À travers la planète, un courant visant à doter les espaces naturels de droits juridiques se renforce. Le bassin versant de la Loire, par exemple, et pourquoi pas une forêt ?
Entre l’automne 2019 et le printemps 2021, une expérience inédite a eu lieu autour du fleuve considéré (par les tour-opérateurs) comme « le plus sauvage d’Europe » : la Loire. Un écosystème pourtant très anthropisé, qui ne devrait surtout pas l’être plus, ainsi que le constate l’archéologue et plongeuse Virginie Serna. Avec d’autres intervenants, chercheurs dans de multiples disciplines, paysagistes ou artistes, elle a participé à une série d’auditions visant la transformation juridique et politique du bassin versant ligérien, depuis sa source au Mont-Gerbier-de-Joncs jusqu’à l’océan Atlantique. L’objectif étant de donner vie à une nouvelle fiction performative (un processus qui permet, en nommant et détaillant un futur désirable, de lui donner une existence dans les représentations).

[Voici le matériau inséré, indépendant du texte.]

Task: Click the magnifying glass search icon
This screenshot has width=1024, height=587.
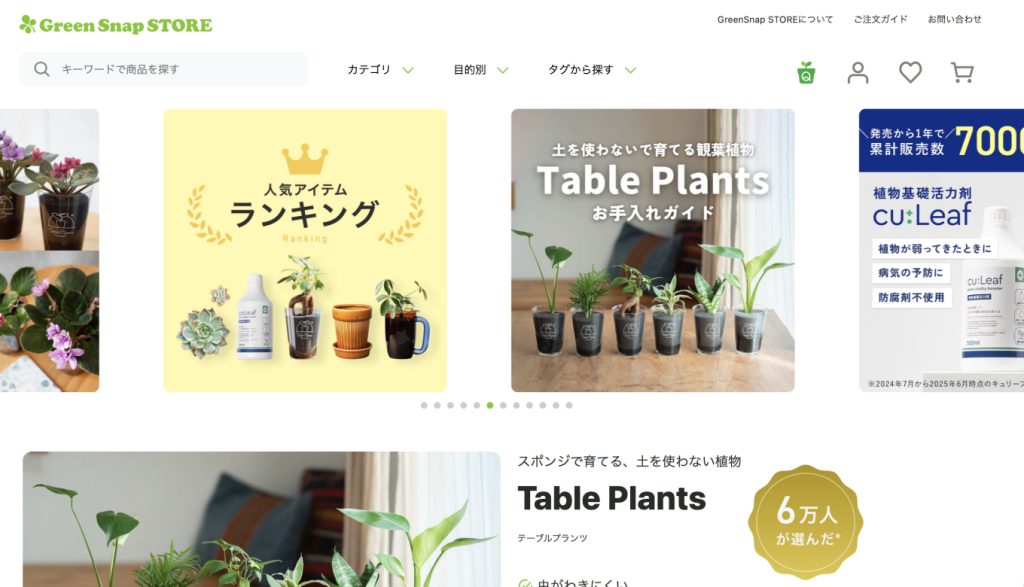Action: click(x=42, y=69)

Et si, comme une entreprise a une personnalité morale, comme les États ont une représentativité, on dotait les espaces naturels -rivières, forêts, mangroves…- de droits ? De la capacité à se défendre, en justice, contre les pollutions ou les atteintes à la biodiversité ? Pour le juriste Jacques Leroy, l’intérêt général bénéficierait grandement d’une protection renforcée des milieux. La suggestion de sa consœur Valérie Cabanes serait de prendre désormais des décisions en évaluant leurs conséquences sur sept générations, à l’instar de certains peuples autochtones à travers le monde. Cela éviterait au court-termisme des profits d’avoir le dernier mot… La France se déconsidérerait à camper sur des positions conservatrices au niveau juridique. Il y a de tristes précédents ! Rappelons que la Nouvelle Zélande a reconnu le droit de vote aux femmes à partir de 1893, alors que les françaises ont dû attendre 1945.
Une remarque de forme sur cet ouvrage collectif : épais et copieux, il se lit pourtant aisément. Le travail de maquette, original, n’y est pas pour rien. L’influence de l’écrivain Camille de Toledo, qui coordonne toutes les contributions, corpus constitué au fil des auditions publiques du « Parlement de Loire », non plus ; l’ensemble a une tonalité littéraire indéniable. Et démontre à quel point il peut être intéressant de nouer un dialogue entre habitants, scientifiques, artistes, responsables de collectivités et acteurs de territoire pour inventer des modes de vie plus équilibrés, respectueux des autres espèces.
GAËLLE CLOAREC
Le fleuve qui voulait écrire
Les auditions du Parlement de Loire
Coordonné par Camille de Toledo avec les contributions de Frédérique Aït-Touati, Bruno Latour, Virginie Serna, Bruno Marmiroli, Jacques Leroy, Jean-Pierre Marguénaud, Catherine Larrère, Catherine Boisneau, Valérie Cabanes, Matthieu Duperrex, Gabrielle Bouleau, Sacha Bourgeois-Gironde, Marie-Angèle Hermitte…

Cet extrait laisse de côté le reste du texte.